Zügelkunde (2)

Viele kennen nur den klassischen Baumwollzügel mit Lederstegen in Schulbetriebs-Einheitsbreite und erfahren nie, wie schön es ist, mit einem zur eigenen Handgröße und dem gewählten reiterlichen Schwerpunkt passenden Zügel zu reiten. Ich weiß das, weil ich selbst die ersten dreißig Jahre mit nicht wirklich passenden Zügeln geritten bin.

Das ist nicht wirklich schlimm, aber auch nicht schön. Und ein passender Zügel kann viel zum guten Reiten beitragen. Denn ein passender Zügel hat in der Hand Platz. Er sorgt dafür, dass man eine optimale entspannte und geschlossene Zügelfaust formen kann. Das trägt enorm dazu bei, eine feine Reiterhand zu entwickeln.

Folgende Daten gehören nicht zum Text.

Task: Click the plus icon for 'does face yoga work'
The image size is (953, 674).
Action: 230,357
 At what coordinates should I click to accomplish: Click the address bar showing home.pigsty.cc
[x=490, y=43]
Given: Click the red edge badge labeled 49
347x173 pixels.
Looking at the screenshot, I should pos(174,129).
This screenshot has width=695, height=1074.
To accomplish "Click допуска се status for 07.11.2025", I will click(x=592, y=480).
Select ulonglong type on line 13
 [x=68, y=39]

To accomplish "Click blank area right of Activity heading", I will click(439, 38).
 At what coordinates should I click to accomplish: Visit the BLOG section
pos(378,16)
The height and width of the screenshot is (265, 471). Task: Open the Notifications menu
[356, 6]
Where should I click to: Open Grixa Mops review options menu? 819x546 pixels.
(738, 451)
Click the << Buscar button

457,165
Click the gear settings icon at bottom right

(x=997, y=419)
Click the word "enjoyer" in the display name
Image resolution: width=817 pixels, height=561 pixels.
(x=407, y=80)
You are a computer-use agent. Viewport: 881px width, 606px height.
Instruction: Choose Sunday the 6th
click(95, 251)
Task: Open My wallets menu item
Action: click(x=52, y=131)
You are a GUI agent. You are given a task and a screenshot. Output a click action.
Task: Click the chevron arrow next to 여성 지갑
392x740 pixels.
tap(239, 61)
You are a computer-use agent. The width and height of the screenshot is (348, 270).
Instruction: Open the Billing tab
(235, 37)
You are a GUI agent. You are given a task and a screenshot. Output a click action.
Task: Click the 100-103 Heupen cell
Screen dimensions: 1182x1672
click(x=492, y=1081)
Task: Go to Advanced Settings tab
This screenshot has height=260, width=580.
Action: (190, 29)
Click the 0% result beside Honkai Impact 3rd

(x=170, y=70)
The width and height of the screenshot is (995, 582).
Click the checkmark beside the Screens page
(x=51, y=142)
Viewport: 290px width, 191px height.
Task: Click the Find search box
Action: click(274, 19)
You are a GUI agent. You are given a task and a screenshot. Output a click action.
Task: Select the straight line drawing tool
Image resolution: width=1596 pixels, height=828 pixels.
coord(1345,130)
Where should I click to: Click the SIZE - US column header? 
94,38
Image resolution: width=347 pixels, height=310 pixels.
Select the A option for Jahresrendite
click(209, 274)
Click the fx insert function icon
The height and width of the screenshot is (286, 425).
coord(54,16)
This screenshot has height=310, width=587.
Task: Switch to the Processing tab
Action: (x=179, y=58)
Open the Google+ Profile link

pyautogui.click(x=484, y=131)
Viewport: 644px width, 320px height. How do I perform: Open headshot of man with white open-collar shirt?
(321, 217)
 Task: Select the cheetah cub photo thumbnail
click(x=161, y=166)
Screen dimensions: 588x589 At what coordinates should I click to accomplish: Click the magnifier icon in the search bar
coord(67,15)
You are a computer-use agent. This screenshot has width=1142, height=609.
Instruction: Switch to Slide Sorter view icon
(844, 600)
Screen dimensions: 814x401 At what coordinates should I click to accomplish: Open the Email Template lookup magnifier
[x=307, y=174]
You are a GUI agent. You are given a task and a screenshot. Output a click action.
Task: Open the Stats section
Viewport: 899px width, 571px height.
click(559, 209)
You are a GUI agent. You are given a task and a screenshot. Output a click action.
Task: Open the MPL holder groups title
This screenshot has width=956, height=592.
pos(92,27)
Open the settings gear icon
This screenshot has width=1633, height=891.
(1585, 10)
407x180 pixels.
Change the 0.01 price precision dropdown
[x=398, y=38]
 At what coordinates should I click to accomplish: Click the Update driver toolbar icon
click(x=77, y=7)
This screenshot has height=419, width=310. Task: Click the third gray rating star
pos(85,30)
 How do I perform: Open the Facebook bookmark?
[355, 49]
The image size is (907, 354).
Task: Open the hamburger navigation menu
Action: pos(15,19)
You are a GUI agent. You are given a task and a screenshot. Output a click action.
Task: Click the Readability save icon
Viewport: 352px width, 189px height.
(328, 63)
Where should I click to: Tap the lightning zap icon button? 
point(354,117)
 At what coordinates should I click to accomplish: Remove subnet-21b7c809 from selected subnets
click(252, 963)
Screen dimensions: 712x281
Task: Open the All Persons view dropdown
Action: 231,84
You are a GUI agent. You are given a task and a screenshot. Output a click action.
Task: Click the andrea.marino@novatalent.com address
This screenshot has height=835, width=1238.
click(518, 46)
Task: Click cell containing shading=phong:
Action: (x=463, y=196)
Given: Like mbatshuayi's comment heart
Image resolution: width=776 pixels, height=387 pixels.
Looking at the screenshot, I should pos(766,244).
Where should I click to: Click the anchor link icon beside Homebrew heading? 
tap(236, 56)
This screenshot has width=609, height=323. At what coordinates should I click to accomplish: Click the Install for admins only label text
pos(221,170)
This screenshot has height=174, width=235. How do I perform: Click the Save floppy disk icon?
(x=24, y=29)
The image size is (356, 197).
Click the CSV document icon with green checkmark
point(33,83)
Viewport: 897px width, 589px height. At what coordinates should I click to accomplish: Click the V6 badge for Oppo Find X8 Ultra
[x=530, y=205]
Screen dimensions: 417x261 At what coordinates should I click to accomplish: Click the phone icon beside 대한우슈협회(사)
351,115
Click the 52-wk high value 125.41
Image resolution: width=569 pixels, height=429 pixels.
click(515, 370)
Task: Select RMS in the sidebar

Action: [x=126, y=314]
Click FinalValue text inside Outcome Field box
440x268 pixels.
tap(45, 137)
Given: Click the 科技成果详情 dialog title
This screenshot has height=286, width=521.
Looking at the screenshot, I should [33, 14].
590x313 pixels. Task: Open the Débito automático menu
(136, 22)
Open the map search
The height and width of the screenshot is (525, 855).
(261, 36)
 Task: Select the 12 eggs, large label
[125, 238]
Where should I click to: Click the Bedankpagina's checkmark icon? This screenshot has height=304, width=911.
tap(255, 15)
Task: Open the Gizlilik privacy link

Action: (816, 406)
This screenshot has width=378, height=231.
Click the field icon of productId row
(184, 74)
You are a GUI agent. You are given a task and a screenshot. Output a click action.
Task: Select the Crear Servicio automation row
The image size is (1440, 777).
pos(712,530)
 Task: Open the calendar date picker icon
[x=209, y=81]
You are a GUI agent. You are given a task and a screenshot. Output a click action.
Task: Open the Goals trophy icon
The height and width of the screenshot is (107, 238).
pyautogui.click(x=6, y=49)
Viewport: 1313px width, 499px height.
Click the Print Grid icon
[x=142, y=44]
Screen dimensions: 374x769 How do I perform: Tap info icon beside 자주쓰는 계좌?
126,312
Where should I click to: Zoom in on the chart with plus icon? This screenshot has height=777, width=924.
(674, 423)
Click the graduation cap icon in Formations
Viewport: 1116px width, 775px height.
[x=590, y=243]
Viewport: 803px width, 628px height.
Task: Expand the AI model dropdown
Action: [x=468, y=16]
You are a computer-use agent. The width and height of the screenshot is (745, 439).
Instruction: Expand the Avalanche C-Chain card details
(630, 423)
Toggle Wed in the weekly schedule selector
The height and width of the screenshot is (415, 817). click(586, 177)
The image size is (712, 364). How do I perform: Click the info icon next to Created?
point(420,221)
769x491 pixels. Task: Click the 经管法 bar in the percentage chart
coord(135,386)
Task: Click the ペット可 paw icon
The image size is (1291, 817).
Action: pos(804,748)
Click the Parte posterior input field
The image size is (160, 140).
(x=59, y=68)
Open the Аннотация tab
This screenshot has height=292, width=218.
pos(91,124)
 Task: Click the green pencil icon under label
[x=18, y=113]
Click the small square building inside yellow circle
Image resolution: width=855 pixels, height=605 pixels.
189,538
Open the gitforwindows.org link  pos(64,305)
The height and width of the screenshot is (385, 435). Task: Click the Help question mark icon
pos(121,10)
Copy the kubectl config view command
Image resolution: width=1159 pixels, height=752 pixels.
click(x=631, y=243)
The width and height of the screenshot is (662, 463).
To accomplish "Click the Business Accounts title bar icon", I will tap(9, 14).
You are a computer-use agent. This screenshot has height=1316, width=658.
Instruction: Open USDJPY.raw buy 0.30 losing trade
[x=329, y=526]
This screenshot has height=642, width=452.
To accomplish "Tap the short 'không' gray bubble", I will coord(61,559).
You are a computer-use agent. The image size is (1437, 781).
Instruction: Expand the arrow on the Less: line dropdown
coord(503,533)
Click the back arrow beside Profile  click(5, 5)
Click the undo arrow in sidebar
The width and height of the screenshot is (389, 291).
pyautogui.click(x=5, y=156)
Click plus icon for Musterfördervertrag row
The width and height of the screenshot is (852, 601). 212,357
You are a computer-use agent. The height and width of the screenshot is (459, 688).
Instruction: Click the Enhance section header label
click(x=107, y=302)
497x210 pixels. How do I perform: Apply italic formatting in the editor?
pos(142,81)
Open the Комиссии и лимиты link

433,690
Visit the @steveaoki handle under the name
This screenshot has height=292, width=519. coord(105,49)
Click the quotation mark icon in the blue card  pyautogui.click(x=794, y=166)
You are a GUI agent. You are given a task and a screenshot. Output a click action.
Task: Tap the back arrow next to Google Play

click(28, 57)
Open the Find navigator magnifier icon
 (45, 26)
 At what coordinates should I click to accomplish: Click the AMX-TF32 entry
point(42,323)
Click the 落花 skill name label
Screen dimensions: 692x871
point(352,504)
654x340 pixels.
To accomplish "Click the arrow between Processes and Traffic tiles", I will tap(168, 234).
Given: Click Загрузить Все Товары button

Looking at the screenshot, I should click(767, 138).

Die klassischen Baumwollzügel mit Stegen gibt es in unterschiedlichen Breiten und Längen. Ihre Vorteile: Sie sind relativ günstig, und sie haben, auch wenn sie nass werden, immer noch recht guten Grip. Deshalb sind sie auch die bevorzugten Zügel von Reitschulen sowie von Spring- und Vielseitigkeitsreiterinnen*. Die Nachteile: Nicht nur günstige Ware ist vor allem anfangs oft relativ hart und die Stege können auch stören.

Westernzügel aus Leder gibt es offen, als so genannte Split Reins (oben), und geschlossen. (© C. Götz)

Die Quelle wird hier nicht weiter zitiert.